He never said this because he knew that she would not listen. And he also refrained from saying it because he knew she saw things another way. If God took Father and Mother, Pipo, Libo, and finally Estevão away from her, it was because God was just and punished her for her sins. But when Ender failed to stop Estevão from his suicidal mission to the pequeninos, it was because he was blind, self-willed, stubborn, and rebellious, and because he did not love her enough.
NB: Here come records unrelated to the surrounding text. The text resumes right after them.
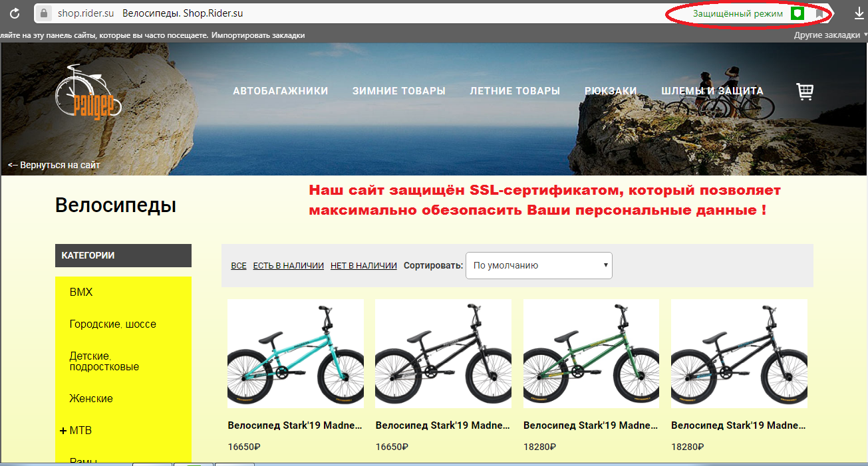Click the turquoise Stark Madness bike image
The height and width of the screenshot is (466, 868).
click(x=295, y=353)
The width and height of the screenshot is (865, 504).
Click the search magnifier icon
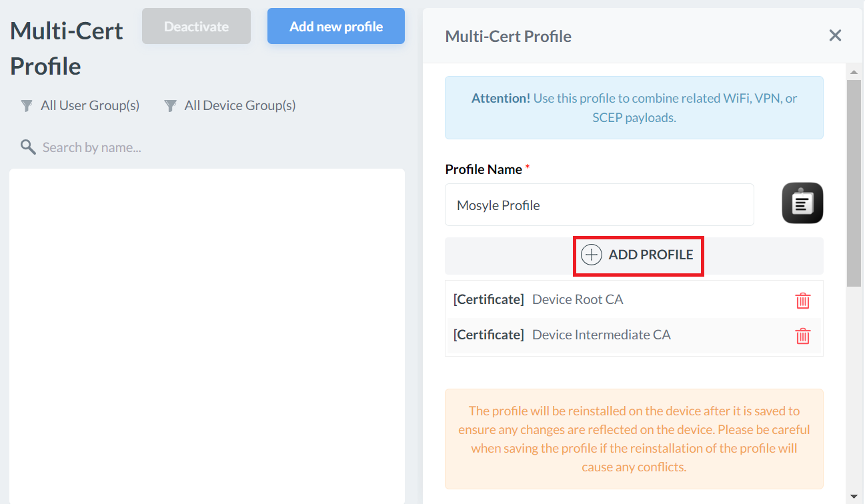pyautogui.click(x=27, y=147)
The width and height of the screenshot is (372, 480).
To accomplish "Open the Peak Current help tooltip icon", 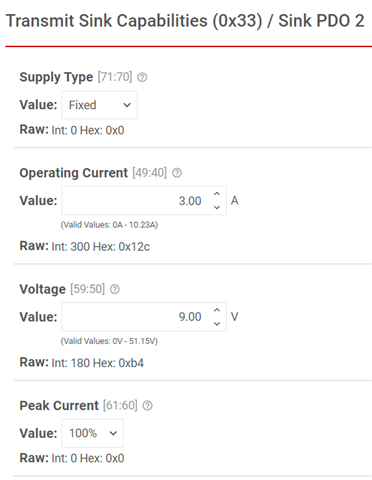I will (x=147, y=405).
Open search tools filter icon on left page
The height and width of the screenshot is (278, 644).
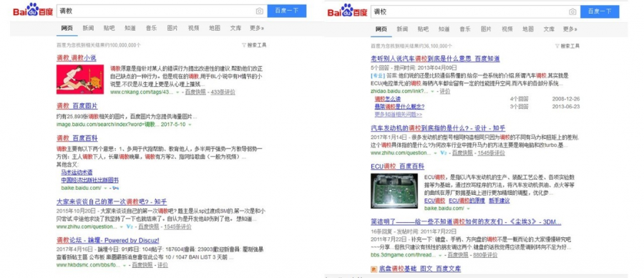click(x=244, y=45)
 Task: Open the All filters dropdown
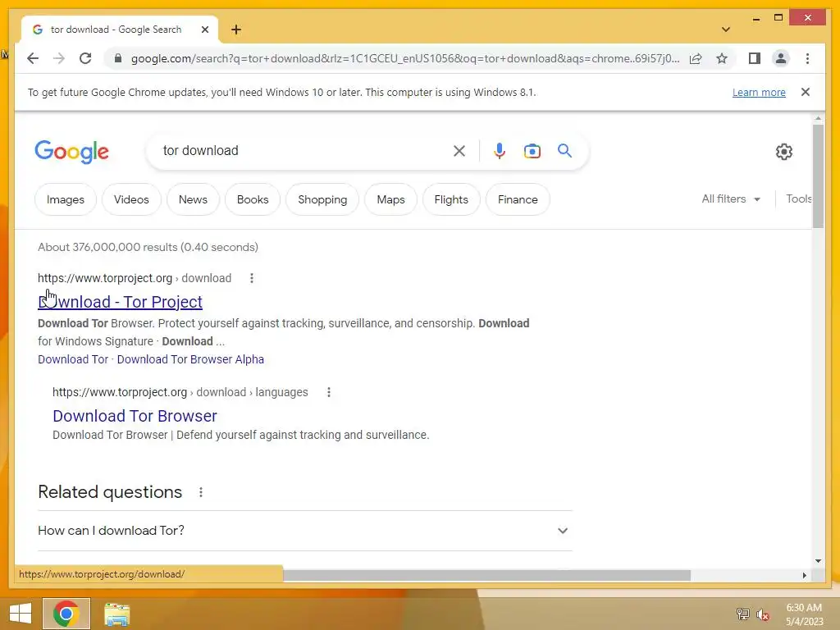[731, 199]
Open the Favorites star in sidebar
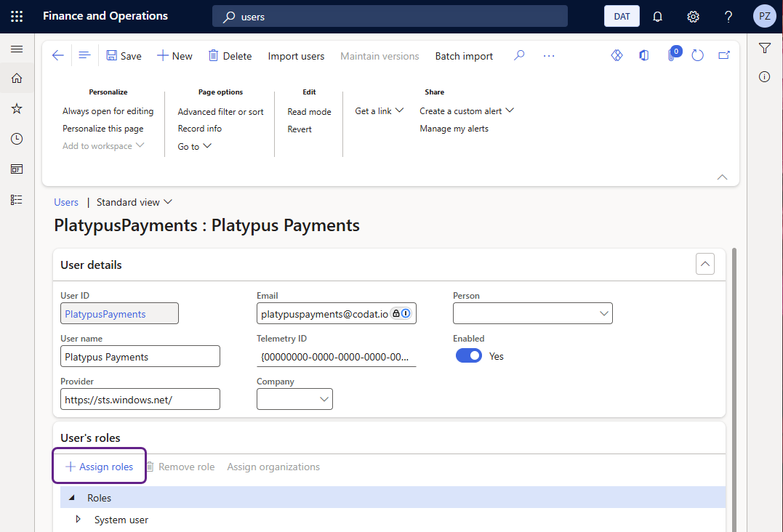 [x=17, y=108]
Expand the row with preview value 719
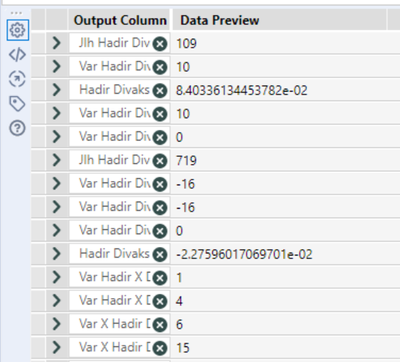This screenshot has width=400, height=362. click(57, 160)
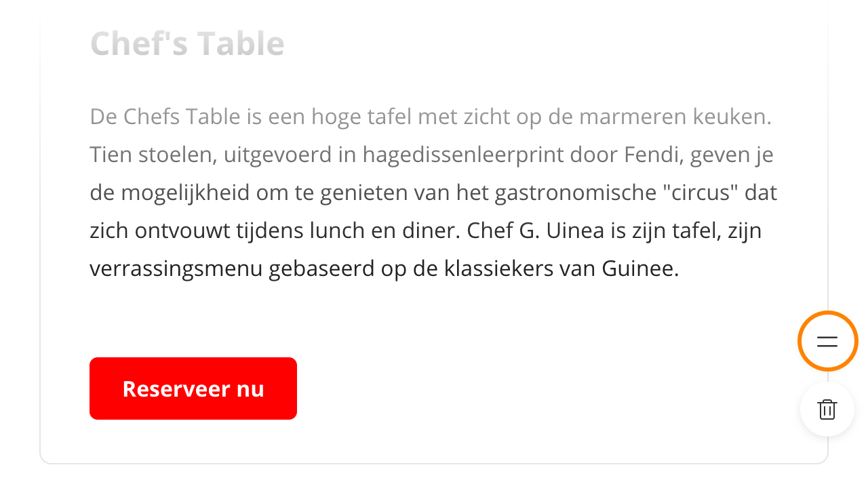Click the blank area below the card

[434, 483]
But he did love her. With all his heart he loved her.

All his heart?

All of it he knew about. And yet when his deepest secrets were revealed in that first voyage Outside, it was not Novinha that his heart conjured there. So apparently there was someone who mattered even more to him.

Well, he couldn't help what went on in his unconscious mind, any more than Novinha could. All he could control was what he actually did, and what he was doing now was showing Novinha that regardless of how she tried to drive him away, he would not be driven. That no matter how much she imagined that he loved Jane and his involvement in the great affairs of the human race more than he loved her, it was not true, she was more important to him than any of it. He would give it all up for her. He would disappear behind monastery walls for her. He would weed rows of unidentified plant life in the hot sun. For her.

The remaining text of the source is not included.